Thus, all above-mentioned patents mention a select-gate voltage between 1 and 2V, which corresponds to the maximum gate current, and, hence, maximum programming speed. Since for state-of-the-art MOS technologies the threshold voltage of the select channel is definitely smaller than 1V (typically 0.7V for a 0.7-.mu.m technology), all above-mentioned patents still describe a programming scheme which is essentially in the strong inversion or on-state of the MOS structure. This has the advantage that the maximum gate current (and thus the maximum threshold-voltage shift) is obtained and that the gate current is less sensitive to small variations in the select gate voltage (see e.g. the co-pending U.S. application Ser. Nos. 08/275,016 and 08/080,225, FIG. 4, or U.S. Pat. No. 5,338,952, issued Aug. 16, 1994, to Y. Yamauchi, FIG. 4).
Although in this case the programming cell current is only in the range of 10-50 .mu.A, a further reduction of this parameter will greatly improve the conditions for page-mode application and for supply voltage scaling. Indeed, if the supply voltage is scaled towards 3.3V, the injection efficiency may be increased by increasing the bitline voltage internally on-chip, as already suggested in the co-pending applications Ser. Nos. 08/275,016 and 08/080,225, p.17, lines 4-13, and also in U.S. Pat. No. 5,280,446, col.9, lines 19-25. The power that can be delivered from such an on-chip high voltage generator or charge pump is, however, known to be limited in the order of a few .mu.A's (see e.g. U.S. Pat. No. 5,042,009, issued on Aug. 20, 1991, to R. Kazerounian et al.). It is, therefore, still not straightforward to increase the drain voltage internally on-chip for the devices reported in the prior art.

+ + + + +

» Action item A
In the passage on programming memory cells, what select-gate voltage range do all the above-mentioned patents mention?
» Action item B
Continue the passage on programming memory cells, starting right after its last sentence.
The material below comes from a separate source.

» Records supplied
+ + + + +

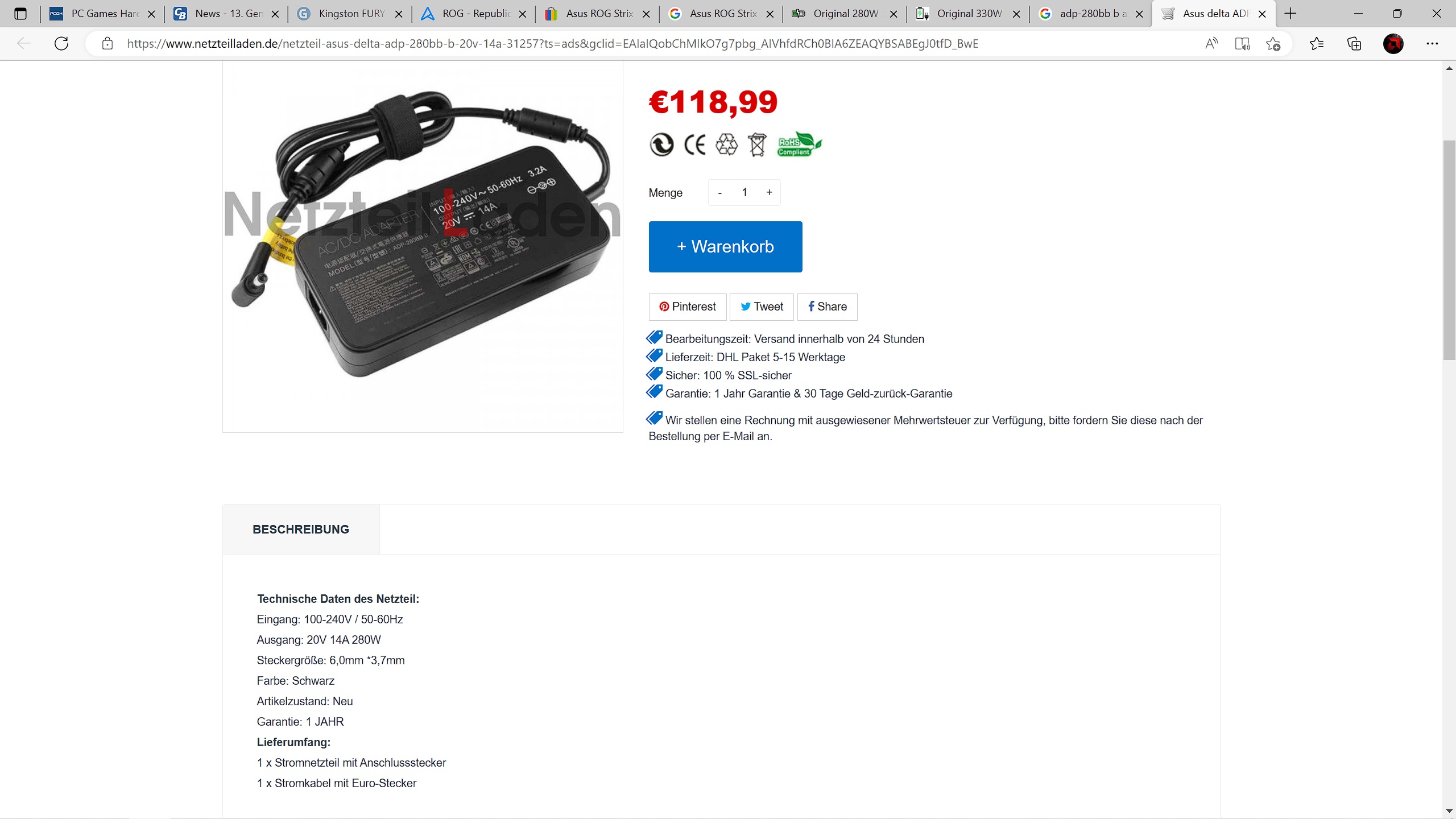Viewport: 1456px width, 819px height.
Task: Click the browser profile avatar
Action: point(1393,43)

+ + + + +

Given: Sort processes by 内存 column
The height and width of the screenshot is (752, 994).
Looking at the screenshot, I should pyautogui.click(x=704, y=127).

+ + + + +

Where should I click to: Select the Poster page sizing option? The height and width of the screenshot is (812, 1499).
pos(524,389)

+ + + + +

» Answer area A
A select-gate voltage between 1 and 2V.

» Answer area B
On the other hand, programming a larger number of cells simultaneously (page-mode programming) can reduce the effective programming time per bit considerably. However, the simultaneous programming of, for example, 1024 cells on a common wordline would again require 10-50 mA in the prior art devices, which is unacceptable from the point of view of power consumption and bitline voltage drops, especially if at the same time the drain voltage is to be increased internally on-chip for higher speed performance.
In the present application, these problems are solved and additional interesting features are demonstrated by optimizing the programming operation from the point of view of power consumption and page-mode programming speed, in contrast to the prior art which shows optimum solutions only from the point of view of programming speed per cell.